## About this task
The expected output is the line bearing "Task: Click the blue reply bubble icon" followed by all remaining lines of the records, each restated word for word.

Saved entries:
*** Begin section ***
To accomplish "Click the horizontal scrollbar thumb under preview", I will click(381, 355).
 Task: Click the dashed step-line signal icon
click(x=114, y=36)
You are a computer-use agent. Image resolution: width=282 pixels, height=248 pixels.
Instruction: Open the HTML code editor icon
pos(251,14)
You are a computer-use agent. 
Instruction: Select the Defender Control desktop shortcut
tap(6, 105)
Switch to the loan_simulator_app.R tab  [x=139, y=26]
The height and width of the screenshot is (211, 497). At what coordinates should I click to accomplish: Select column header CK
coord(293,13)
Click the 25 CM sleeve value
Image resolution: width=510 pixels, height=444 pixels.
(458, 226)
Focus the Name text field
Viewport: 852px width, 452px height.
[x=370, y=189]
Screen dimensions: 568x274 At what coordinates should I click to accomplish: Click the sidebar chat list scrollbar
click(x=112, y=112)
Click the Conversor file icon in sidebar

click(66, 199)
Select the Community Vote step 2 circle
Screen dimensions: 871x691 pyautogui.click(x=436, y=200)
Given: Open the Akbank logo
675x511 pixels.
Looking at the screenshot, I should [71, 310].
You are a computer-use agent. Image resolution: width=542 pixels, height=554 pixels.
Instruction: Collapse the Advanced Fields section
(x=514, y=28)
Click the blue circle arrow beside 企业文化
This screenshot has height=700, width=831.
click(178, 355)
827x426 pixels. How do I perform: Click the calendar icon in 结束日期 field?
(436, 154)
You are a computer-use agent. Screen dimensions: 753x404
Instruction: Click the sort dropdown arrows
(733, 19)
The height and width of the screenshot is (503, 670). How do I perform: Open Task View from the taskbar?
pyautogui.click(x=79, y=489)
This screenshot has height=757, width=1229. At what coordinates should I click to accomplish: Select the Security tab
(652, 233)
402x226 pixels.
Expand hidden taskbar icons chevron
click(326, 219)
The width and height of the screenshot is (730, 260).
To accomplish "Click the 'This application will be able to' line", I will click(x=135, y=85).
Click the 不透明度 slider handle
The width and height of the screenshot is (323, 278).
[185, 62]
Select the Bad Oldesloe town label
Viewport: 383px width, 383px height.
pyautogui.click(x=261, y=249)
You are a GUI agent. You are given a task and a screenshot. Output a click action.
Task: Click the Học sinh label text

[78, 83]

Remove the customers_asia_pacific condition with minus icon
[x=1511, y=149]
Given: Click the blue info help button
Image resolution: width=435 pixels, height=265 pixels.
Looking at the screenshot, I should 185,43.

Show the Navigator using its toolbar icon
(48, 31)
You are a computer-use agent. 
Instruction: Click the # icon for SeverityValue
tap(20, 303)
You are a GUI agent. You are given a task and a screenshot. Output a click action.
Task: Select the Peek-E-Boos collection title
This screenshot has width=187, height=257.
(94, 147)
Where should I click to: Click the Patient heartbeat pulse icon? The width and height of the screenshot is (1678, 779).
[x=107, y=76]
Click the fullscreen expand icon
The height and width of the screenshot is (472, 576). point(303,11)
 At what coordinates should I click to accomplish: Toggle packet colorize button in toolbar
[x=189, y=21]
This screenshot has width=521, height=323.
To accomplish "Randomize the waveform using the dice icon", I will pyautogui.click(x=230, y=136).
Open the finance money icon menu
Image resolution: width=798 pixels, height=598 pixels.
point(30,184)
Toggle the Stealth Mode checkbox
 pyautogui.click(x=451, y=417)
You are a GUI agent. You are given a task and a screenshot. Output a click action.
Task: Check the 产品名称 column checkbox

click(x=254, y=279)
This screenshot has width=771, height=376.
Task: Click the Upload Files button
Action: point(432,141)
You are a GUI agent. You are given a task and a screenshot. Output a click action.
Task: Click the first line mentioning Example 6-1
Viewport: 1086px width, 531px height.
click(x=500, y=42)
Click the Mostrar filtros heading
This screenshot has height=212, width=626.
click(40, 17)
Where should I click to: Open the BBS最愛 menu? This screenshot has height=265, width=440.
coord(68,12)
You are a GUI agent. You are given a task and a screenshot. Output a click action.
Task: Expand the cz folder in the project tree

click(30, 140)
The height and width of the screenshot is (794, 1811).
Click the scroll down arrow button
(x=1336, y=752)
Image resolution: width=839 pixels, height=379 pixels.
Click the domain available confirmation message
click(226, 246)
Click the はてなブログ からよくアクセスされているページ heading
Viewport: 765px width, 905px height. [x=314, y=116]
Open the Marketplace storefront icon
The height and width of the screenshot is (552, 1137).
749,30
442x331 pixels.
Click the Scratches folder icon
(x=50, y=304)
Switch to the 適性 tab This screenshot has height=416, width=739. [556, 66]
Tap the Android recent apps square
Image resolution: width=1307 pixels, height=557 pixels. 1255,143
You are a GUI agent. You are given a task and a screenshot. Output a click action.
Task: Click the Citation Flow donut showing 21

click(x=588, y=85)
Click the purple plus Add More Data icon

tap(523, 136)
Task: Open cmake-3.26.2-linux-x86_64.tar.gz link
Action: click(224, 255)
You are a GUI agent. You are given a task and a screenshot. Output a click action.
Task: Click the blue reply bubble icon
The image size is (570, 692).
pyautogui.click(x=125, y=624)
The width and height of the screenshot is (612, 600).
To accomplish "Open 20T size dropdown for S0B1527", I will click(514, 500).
*** End section ***
## Answer space
Task: Click the blue reply bubble icon
The image size is (570, 692).
pyautogui.click(x=125, y=624)
The width and height of the screenshot is (612, 600).
To accomplish "Open 20T size dropdown for S0B1527", I will click(514, 500).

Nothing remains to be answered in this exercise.